A estratégia do projeto neo-liberal é calar a mídia opositora porque seus promotores se desiquilibram como numa bolsa indisfarçável de gatos ferozes. Nesta semana revelou-se um escândalo de corrupção de um promotor, Stornelli, coadjuvante do famoso juiz Bonadio (o Moro argentino, perseguidor de Cristina Kirchner) da causa dos “Cadernos” (a Lava Jato argentina). O renomado jornalista investigativo Horácio Verbitsky revela através do seu portal Cohete a la luna um escândalo sobre a mega-extorsão realizada por Stornelli a empresários acusados na causa dos“Cadernos”, em troca da sua libertação. Diga-se de passagem, notícias como essa, estão fora da pauta da mídia hegemônica. São difundidas somente por C5N, pelo jornal Página 12, Tiempo Argentino, e pelo blog do jornalista Roberto Navarro. Este, entrevistou Lula no Brasil (2017), que lhe aconselhou criar um blog independente, financiado por trabalhadores, porque a guerra do poder hegemônico midiático seria pesada. E assim o fez, incluindo uma TV on-line: www.ElDestapeweb.com
O tema é tão grave e se soma às irregulares pressões dos juízes sobre os "arrependidos" (delatores premiados) para inventar acusações contra Cristina Kirchner, desde quando os "Cadernos" apareceram. As acusações judiciais baseadas em falsidades desse teor, sim, são capa de jornais como Clarin e La Nación e da maioria das TVs, sobretudo em momentos como este, em que está chegando a Comissão de técnicos do FMI para controlar se suas metas de ajustes estão sendo cumpridas pelo governo Macri. É como se lhes dissessem: "não se preocupem, digam à Christine Lagarde que estamos atuando para impedir a Cristina Kirchner nas eleições! Daremos um curto circuito no C5N!".

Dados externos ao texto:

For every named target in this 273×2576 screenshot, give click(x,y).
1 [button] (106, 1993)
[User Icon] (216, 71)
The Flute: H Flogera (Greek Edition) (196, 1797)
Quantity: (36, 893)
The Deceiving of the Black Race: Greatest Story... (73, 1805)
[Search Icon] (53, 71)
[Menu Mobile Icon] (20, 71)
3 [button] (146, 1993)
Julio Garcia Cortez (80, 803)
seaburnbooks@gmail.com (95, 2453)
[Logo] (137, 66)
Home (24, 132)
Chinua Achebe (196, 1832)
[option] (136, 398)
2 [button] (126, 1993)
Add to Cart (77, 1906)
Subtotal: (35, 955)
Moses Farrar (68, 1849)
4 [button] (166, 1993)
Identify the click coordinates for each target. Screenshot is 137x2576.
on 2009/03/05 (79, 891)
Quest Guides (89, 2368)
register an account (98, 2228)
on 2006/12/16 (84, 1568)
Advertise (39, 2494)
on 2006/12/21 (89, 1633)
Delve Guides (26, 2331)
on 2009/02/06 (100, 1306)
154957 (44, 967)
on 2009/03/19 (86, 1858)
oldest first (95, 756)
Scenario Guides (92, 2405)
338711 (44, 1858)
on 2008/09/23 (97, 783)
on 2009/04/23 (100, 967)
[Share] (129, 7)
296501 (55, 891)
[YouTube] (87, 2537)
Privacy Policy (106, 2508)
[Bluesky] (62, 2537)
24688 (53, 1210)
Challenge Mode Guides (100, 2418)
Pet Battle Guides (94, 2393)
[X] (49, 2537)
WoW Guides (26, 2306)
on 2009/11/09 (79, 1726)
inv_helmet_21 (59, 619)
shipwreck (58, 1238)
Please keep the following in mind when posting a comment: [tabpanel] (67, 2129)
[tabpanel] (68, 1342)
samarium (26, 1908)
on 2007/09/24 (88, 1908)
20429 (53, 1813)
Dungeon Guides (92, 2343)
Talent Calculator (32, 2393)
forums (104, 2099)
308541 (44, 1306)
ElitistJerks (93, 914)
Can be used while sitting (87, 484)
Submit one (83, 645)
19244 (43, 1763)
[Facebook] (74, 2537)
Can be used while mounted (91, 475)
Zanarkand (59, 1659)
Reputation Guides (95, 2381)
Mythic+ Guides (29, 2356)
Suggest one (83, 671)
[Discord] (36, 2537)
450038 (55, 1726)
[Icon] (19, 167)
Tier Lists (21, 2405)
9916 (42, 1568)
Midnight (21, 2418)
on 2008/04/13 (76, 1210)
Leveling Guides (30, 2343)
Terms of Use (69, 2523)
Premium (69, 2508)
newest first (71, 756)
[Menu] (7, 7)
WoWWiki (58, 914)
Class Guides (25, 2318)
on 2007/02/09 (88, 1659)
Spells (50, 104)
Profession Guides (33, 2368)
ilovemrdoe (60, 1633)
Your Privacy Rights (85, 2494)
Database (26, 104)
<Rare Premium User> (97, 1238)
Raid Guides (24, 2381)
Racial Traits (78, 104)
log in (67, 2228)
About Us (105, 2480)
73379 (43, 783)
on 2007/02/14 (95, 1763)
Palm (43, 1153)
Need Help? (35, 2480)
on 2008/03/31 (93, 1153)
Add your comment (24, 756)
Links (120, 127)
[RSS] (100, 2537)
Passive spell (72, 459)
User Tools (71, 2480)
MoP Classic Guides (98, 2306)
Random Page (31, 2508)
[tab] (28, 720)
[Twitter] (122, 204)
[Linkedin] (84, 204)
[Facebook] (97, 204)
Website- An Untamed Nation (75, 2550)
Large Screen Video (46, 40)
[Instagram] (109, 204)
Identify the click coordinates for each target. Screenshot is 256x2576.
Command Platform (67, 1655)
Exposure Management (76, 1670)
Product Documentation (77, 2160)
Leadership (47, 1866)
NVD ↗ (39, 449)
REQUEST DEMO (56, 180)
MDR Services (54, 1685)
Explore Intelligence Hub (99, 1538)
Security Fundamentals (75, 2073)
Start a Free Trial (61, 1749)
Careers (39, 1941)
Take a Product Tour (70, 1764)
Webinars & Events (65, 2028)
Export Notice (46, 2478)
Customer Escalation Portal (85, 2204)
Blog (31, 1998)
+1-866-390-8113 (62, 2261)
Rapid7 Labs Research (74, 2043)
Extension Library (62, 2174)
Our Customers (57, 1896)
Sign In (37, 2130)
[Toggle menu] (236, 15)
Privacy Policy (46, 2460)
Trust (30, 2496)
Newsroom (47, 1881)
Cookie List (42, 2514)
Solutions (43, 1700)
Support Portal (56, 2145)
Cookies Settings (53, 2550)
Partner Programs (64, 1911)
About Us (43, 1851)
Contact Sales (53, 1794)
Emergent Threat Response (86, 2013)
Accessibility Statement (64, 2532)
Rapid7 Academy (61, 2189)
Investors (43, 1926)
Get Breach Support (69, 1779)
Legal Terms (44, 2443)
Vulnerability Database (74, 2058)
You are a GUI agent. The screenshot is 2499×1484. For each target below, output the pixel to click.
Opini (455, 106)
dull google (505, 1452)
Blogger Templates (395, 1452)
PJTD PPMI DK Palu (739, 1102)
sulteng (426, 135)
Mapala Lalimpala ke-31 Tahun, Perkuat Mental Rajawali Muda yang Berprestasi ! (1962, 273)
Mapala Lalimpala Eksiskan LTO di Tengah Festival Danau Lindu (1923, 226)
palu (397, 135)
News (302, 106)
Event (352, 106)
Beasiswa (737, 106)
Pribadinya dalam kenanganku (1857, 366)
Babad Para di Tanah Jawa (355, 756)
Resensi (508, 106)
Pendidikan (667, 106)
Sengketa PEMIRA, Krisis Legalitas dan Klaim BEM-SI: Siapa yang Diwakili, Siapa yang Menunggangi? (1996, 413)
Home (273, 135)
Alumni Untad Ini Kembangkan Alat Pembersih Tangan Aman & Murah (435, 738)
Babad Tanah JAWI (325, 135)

Não resta dúvida de que a questão comunicacional é fundamental, numa época em que fakenews colocam e desfazem governos; opor-se a qualquer nova medida que impeça o direito de expressão é vital para garantir a recuperação da democracia e impedir novas derrotas. Não se pode prescindir da simbiose entre a mobilização do povo na rua e a mídia democrática e popular que a acompanha. Nessa linha vai a importância de reconhecer nestes momentos duros no Brasil o papel das rádios e TVs comunitárias, das TVs on-line, o Brasil247 e a atuação persistente de vários jornalistas dos Blogs democráticos e da esquerda brasileira. Solidariedade com os trabalhadores do C5N.